Effect of vegetation type on treatment performance and bioelectric production of constructed wetland modules combined with microbial fuel cell (CW-MFC) treating synthetic wastewater

• Published in: Environmental science and pollution research international Vol. 25; no. 9; pp. 8777 - 8792
• Main Authors: Saz, Çağdaş, Türe, Cengiz, Türker, Onur Can, Yakar, Anıl
• Format: Journal Article
• Language: English
• Published: Berlin/Heidelberg Springer Berlin Heidelberg 01.03.2018; Springer Nature B.V
• Subjects: Aquatic Pollution; Artificial wetlands; Atmospheric Protection/Air Quality Control/Air Pollution; Biochemical fuel cells; Biodegradation; Biodegradation, Environmental; Bioelectric Energy Sources; Bioelectricity; Earth and Environmental Science; Ecotoxicology; Efficiency; Electrodes; Environment; Environmental Chemistry; Environmental Health; Environmental science; Fuel cells; Fuel technology; Microorganisms; Models, Theoretical; Modules; Organic compounds; Power efficiency; Research Article; Typha angustifolia; Typhaceae - growth & development; Vegetation; Vegetation effects; Vegetation type; Waste Water - chemistry; Waste Water Technology; Wastewater treatment; Water Management; Water Pollution Control; Water Purification - methods; Water treatment; Wetlands; Microbial fuel cell; Bioelectric production; Wastewater treatment; Constructed wetlands; Vegetation
• ISSN: 0944-1344; 1614-7499
• DOI: 10.1007/s11356-018-1208-y

An operation of microcosm-constructed wetland modules combined with microbial fuel cell device (CW-MFC) was assessed for wastewater treatment and bioelectric generation.
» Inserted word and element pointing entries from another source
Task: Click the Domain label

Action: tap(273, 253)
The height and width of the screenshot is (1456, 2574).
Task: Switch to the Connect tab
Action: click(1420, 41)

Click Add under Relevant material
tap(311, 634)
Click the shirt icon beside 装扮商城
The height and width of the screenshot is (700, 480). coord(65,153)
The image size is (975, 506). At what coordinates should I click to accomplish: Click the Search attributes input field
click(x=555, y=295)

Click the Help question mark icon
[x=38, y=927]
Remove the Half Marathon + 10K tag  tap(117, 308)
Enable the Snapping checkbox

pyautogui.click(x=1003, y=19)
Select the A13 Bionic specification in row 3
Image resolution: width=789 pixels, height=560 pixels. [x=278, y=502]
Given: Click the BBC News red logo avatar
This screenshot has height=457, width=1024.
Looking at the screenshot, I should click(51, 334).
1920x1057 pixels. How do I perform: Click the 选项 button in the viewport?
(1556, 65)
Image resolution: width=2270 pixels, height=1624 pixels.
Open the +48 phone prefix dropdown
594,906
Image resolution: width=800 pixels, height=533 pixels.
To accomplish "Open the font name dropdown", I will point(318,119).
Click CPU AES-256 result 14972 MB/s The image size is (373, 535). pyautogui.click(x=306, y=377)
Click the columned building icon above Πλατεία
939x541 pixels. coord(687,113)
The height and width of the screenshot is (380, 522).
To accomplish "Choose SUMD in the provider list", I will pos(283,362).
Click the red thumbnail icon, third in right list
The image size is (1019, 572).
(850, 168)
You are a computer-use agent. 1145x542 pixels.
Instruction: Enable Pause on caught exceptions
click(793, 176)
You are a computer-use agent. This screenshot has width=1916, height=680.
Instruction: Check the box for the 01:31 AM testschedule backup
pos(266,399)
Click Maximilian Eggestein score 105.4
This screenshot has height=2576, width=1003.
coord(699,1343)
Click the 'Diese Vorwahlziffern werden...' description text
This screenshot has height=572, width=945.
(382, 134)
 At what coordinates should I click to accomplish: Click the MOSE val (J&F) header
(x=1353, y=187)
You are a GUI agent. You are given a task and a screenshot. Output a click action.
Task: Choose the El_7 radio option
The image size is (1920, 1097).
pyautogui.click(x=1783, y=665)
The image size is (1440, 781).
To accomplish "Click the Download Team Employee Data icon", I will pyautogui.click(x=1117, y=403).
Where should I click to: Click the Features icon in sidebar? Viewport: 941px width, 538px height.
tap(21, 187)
One of the crucial aims of the present experiment is also to determine effect of vegetation on wastewater treatment process and bioelectric production in wetland matrix with microbial fuel cell. Accordingly, CW-MFC modules with vegetation had higher treatment efficiency compared to unplanted wetland module, and average COD, NH 4 + , and TP removal efficiency in vegetated wetland modules were ranged from 85 to 88%, 95 to 97%, and 95 to 97%, respectively. However, the highest NO 3 − removal (63%) was achieved by unplanted control module during the experiment period. The maximum average output voltage, power density, and Coulombic efficiency were obtained in wetland module vegetated with Typha angustifolia for 1.01 ± 0.14 V, 7.47 ± 13.7 mWatt/m 2 , and 8.28 ± 10.4%, respectively. The results suggest that the presence of Typha angustifolia vegetation in the CW-MFC matrix provides the benefits for treatment efficiency and bioelectric production; thus, it increases microbial activities which are responsible for biodegradation of organic compounds and catalyzed to electron flow from anode to cathode. Consequently, we suggest that engineers can use vegetated wetland matrix with Typha angustifolia in CW-MFC module in order to maximize treatment efficiency and bioelectric production.